Tuesday, April 2, 2013

Challenges Teaching in the Online Classroom

Diversity in the range of technical skills is a huge challenge for an instructor in the online classroom, and it continues to be so for me, semester after semester. When planning an online course, my experience has been that students come with a wide range of ability levels with regard to technology skills. It is quite a bit different than preparing for a f2f class. When you are teaching at a graduate level, as I do – or at an under graduate level, for that matter, you can take for granted as instructor that your students have the basic technical skills for the course. They can read and write, listen and see, (perhaps with adaptive equipment or accommodations of some sort). When you are teaching online, your students come to you believing they have the skills, but in fact, some are quite proficient, while others struggle to navigate the online classroom.

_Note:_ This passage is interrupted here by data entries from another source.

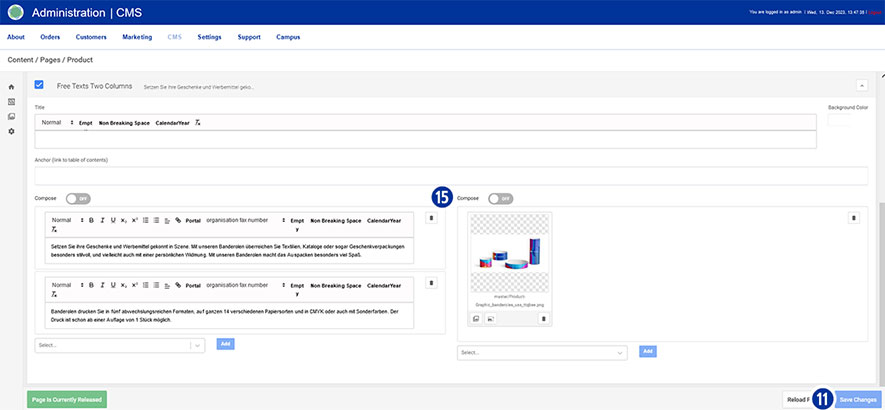Remove the image with trash icon under thumbnail
This screenshot has width=885, height=410.
543,318
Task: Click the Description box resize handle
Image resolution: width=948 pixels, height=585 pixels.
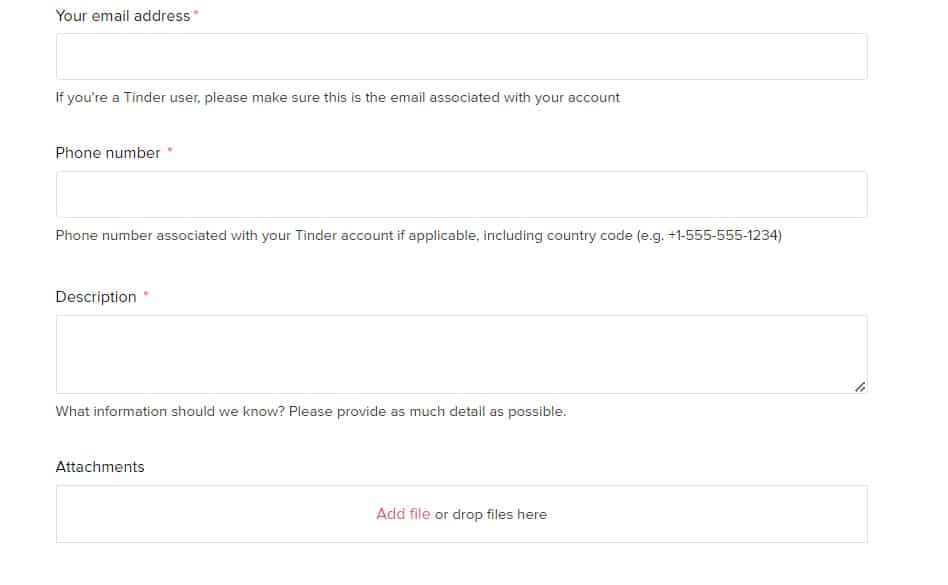Action: (860, 387)
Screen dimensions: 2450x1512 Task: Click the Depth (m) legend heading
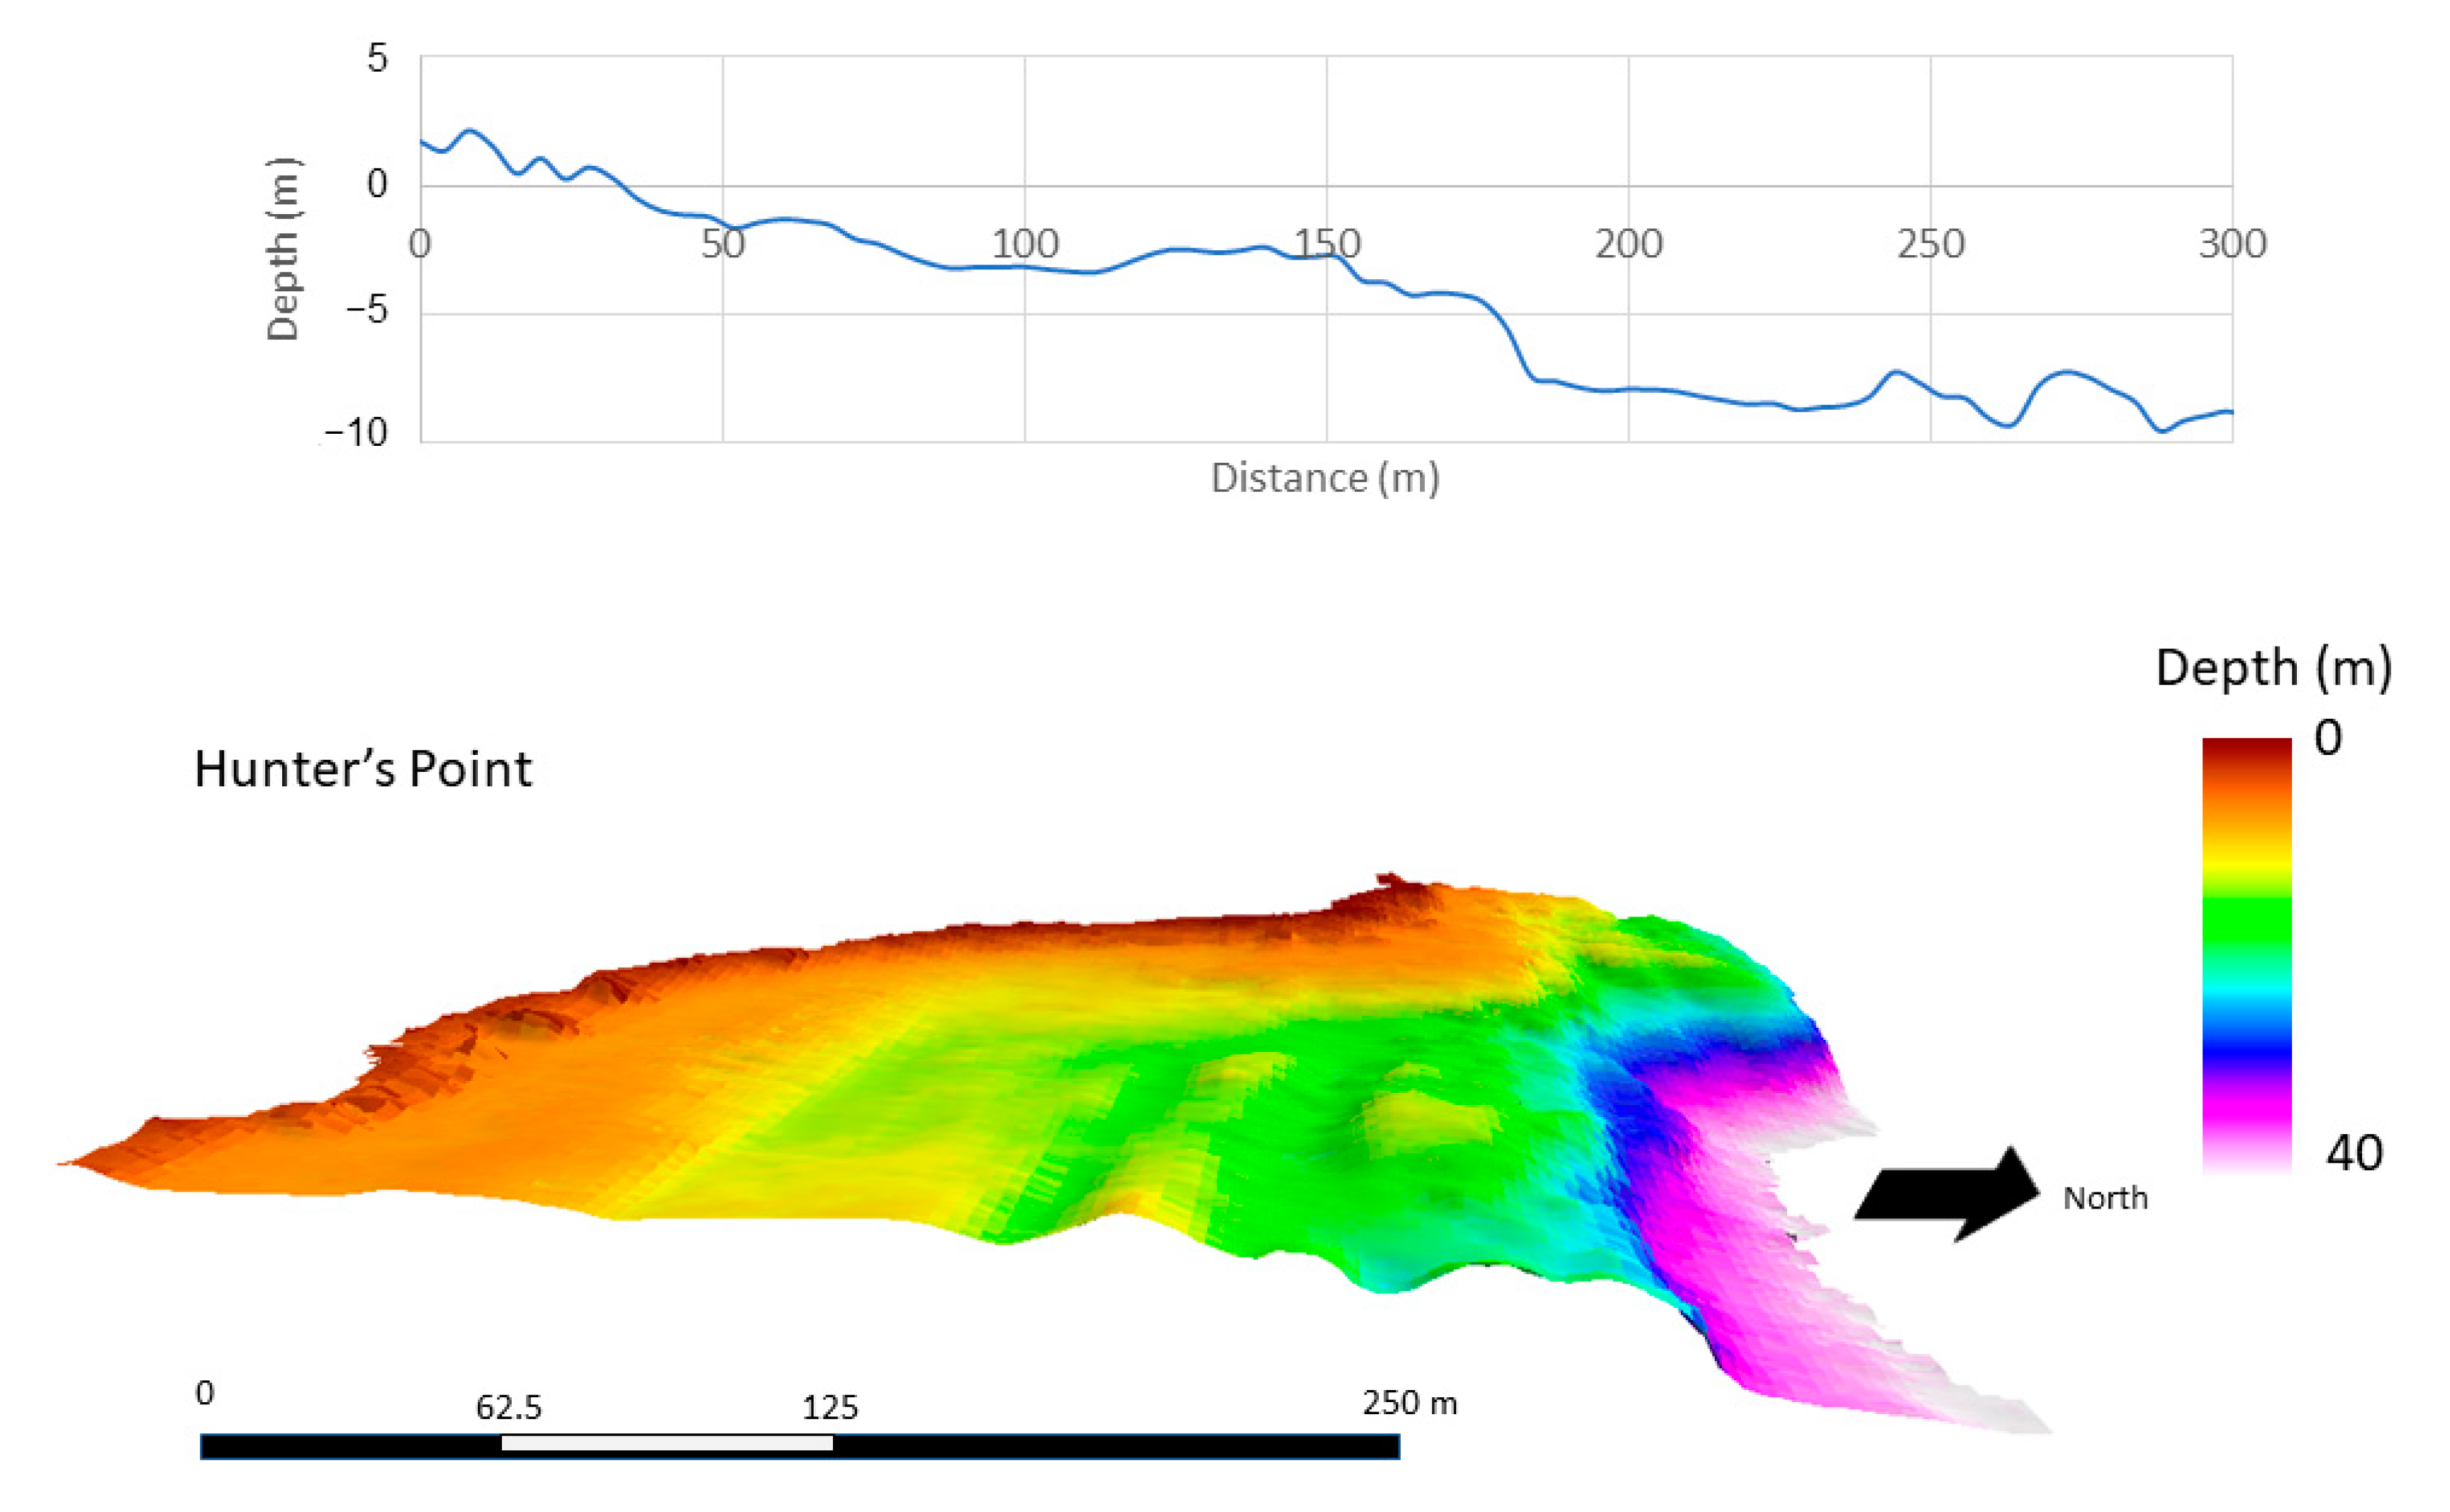tap(2272, 667)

Their heads spin. New students have to conceptualize virtual reality and within that reality, the virtual classroom. Once the structure of the virtual classroom is established tools, processes, menus, and links all fall into place. But until then, there is a broad continuum of technical skill levels that have to be accommodated while orchestrating substantive group discussion and keeping everyone moving forward together through the syllabus.  But if the Cat in the Hat can balance books on his head and a fish in a bowl on the end of a rake while holding a fan in his tail – simultaneously – I’ll keep doing my best!